• **Try it**
Check each line of the entries. Copy the ones that contain the string "Contact".

• **Stored data**
__________________________________________________

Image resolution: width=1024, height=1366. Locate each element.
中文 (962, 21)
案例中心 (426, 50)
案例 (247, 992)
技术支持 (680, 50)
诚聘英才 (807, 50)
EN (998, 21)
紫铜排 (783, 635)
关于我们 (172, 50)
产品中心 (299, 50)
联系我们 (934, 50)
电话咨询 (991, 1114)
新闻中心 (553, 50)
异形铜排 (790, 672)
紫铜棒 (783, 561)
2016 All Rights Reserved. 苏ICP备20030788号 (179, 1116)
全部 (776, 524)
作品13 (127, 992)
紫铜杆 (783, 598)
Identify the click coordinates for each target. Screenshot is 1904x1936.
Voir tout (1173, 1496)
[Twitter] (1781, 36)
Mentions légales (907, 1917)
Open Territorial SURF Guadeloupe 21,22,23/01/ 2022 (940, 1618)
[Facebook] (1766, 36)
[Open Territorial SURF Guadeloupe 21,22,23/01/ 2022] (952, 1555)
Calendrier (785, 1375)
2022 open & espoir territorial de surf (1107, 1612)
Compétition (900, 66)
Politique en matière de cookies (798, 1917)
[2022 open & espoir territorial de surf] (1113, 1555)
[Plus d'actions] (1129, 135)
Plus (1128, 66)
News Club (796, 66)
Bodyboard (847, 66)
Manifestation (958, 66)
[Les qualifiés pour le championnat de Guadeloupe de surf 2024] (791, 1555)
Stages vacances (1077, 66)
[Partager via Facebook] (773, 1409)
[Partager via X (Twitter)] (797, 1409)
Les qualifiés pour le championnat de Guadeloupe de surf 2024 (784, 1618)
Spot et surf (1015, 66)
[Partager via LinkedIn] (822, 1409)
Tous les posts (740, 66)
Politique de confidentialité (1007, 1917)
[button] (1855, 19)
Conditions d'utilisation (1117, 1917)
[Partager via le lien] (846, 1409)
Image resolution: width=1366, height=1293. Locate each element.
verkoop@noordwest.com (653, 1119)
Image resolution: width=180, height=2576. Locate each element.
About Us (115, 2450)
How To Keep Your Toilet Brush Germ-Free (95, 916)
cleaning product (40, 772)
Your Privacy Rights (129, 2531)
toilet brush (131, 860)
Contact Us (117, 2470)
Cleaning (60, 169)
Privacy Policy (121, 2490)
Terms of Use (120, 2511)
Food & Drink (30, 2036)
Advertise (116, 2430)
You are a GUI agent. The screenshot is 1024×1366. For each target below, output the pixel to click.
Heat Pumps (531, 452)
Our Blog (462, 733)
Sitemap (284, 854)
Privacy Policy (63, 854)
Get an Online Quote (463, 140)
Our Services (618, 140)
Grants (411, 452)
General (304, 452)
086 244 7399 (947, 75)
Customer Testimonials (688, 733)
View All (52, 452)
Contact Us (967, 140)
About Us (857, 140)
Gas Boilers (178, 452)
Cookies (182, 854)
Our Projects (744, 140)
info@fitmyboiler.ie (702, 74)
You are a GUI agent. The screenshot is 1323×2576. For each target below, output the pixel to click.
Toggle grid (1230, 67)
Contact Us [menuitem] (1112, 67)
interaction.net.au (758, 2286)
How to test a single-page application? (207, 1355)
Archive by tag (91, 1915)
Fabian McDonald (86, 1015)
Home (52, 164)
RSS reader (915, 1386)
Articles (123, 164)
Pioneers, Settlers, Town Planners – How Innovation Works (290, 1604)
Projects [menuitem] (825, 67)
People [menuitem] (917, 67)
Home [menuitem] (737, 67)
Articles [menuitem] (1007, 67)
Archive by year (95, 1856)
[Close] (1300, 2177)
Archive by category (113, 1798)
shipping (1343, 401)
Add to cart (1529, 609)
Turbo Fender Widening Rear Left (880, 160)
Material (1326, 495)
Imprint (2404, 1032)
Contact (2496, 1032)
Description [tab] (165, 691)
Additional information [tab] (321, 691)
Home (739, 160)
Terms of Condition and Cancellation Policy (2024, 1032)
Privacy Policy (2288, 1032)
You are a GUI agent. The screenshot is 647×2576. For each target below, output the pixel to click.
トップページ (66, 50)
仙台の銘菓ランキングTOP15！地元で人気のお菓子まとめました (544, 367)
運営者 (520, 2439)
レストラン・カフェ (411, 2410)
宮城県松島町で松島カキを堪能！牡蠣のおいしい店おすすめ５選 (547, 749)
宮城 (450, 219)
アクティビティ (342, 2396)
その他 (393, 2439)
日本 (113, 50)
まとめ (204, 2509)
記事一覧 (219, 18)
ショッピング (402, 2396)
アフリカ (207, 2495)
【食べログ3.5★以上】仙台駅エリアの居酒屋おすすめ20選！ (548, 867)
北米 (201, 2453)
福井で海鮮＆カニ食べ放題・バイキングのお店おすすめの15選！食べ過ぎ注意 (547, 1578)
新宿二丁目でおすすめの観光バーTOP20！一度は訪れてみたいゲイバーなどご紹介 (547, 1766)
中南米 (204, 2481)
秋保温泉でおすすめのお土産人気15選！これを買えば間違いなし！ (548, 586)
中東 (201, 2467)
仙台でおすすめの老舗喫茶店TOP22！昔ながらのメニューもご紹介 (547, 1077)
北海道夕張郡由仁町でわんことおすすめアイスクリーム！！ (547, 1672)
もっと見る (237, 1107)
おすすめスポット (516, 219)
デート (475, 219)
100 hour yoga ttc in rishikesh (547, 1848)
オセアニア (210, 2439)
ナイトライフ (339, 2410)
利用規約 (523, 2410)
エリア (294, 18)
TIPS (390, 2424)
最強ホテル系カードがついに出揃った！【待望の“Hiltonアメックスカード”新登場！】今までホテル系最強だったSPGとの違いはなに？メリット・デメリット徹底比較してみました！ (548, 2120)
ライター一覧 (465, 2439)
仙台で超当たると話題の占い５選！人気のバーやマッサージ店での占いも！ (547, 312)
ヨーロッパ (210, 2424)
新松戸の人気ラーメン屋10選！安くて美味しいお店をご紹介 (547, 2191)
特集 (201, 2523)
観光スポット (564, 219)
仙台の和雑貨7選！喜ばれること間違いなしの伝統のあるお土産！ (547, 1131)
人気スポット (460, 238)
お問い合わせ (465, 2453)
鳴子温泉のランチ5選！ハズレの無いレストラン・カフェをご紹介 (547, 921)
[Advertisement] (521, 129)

__________________________________________________

• **Written answer**
Contact Us (117, 2470)
Contact Us (967, 140)
Contact Us [menuitem] (1112, 67)
Contact (2496, 1032)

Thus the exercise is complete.